The Magic, and Limits, of AI-Based Speech Recognition
If you interview people, on a podcast or for research, you have probably faced the problem of interview transcription: turning that audio format into a written form.
Do you take notes? Transcribe the interview yourself? (That’s only advisably if you’re an excellent typist.) Hire a transcription service?
There’s another option: using speech recognition technology to transcribe the audio for you.
If the term “speech recognition” makes you remember screaming futilely at an automated voice mail system (“SPEAK TO AN AGENT!”), it’s time to think again.
Technology has come a long way with understanding human speech.
In the course of researching my next book, I’ve been interviewing a bunch of authors. I have hours and hours of interviews and wanted to make clean transcripts of them as fodder for my book research. I also wanted to share excerpts of some of them publicly, because there’s much more in the interviews than can land in the book. And along with the recording, I want to share the transcript, as not everyone has time to listen to 20-minute interviews.
I quickly discovered that interview transcription is hard! It takes time. I started by doing it myself, listening to the audio track while typing furiously (and hitting pause all the time to catch up.) Even though I am a fast typist, a 25-minute interview might take well over an hour to transcribe with any accuracy.
AI-based speech recognition to the rescue!
Experimenting with Otter’s AI-based solution
Productivity coach Judy Dang recommended that I experiment with Otter.AI, an online platform that uses artificial intelligence technology to create text representations of conversations.
Otter can transcribe conversations live, as they happen, or work with audio files that you upload to the platform. It also integrates with Zoom to record those endless Zoom meetings.
Otter offers both free and premium, paid services. I experimented with the premium service.

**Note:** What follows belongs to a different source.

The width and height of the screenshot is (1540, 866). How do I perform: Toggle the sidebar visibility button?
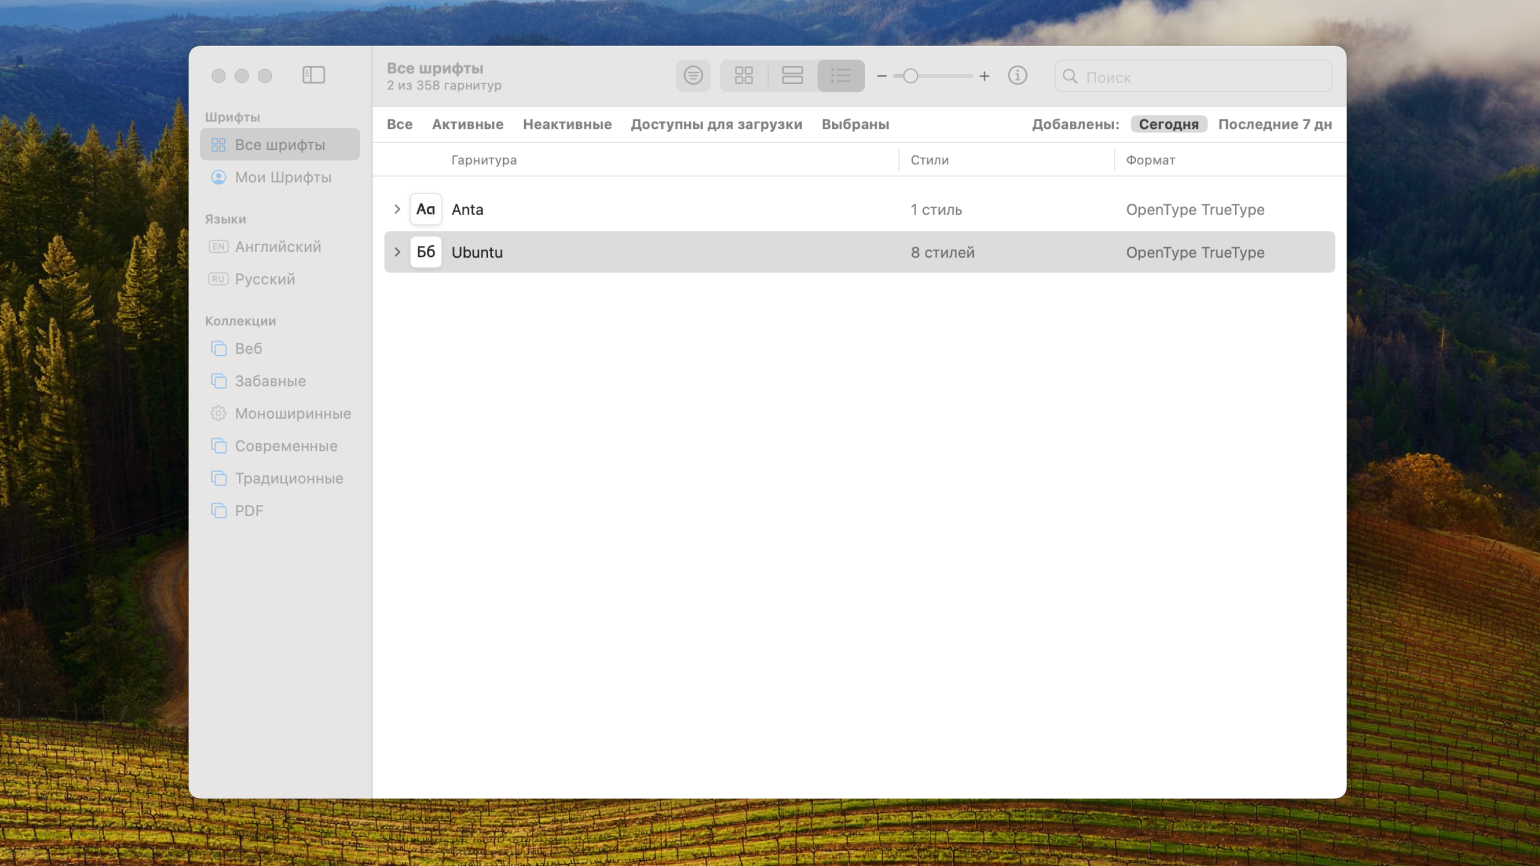(314, 75)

The software does a remarkably good job of creating an interview transcription in near real time, as a conversation occurs. It makes excellent guesses about words, even assigning them to different voices. (Although, it often missed the handoffs between me and my interview subjects, also women.)

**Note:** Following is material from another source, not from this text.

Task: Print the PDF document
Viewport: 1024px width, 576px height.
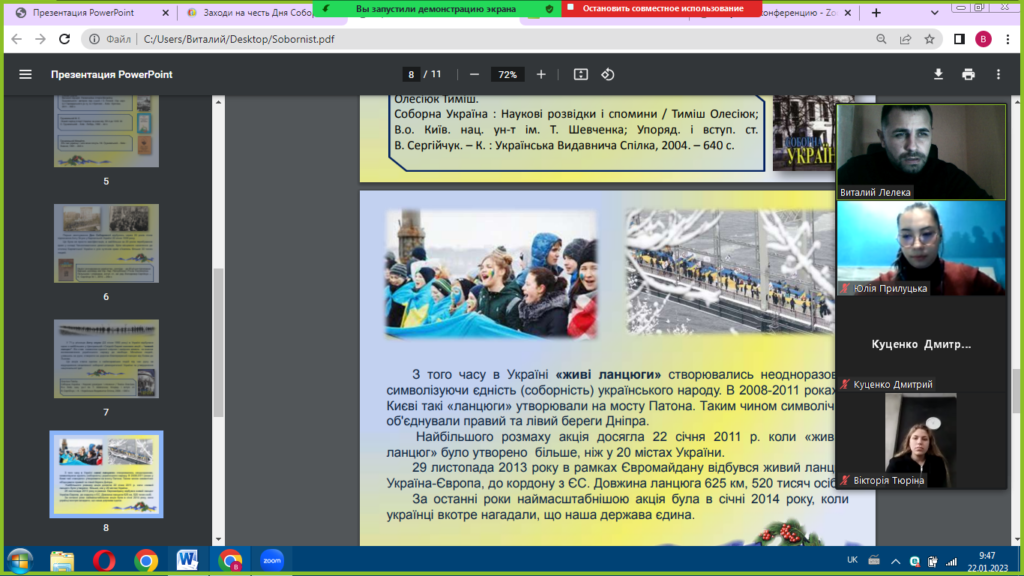Action: tap(968, 75)
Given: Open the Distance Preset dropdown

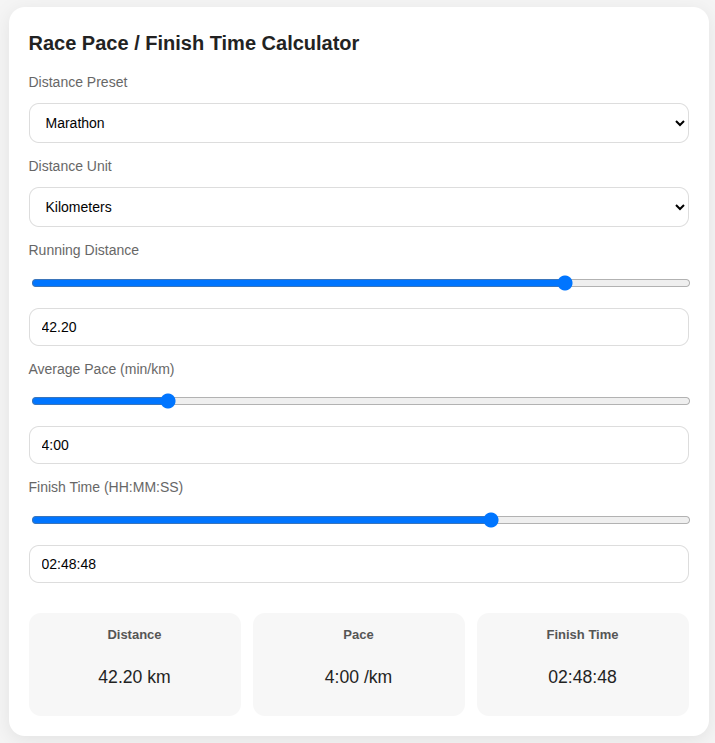Looking at the screenshot, I should (x=358, y=123).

As you might expect, it was easily confused by unexpected or unusual words.
- When transcribing a webinar on finding your book’s niche, it changed many of the niches to nice.
- I used it on an interview I did with April Rinne about her upcoming book Flux Mindset. April, Otter suggests that you write a book on a flex mindset instead.
- It was befuddled by the way that Michele Wucker kept dropping the phrase “gray rhino” into conversations about books, risk, and finance. (Michele has a book of that name.)
I almost felt bad for the AI bots trying to sort through our conversations.
But those issues were easy to fix. The larger challenge with using speech recognition technology has nothing to do with the technology, and everything to do with human speech.
Speech and conversation are different
Because these interviews took place over video, they felt like a personal conversation. (That was intentional on my part.)
Human conversation is messy.
There’s a huge difference between issuing short commands to Alexa or dictating text messages to Siri and a having a lively exchange with another person.
None of us speak in perfect sentences. We interrupt ourselves, wander off …. And we repeat ourselves. We interrupt each other and laugh at each other’s jokes.
Many small exchanges grease the wheels of conversation—little check-ins (right?) and confirmations. We deploy verbal space-fillers while our brains process how best to phrase a complex idea.
An accurate, word-for-word transcription is filled with clutter.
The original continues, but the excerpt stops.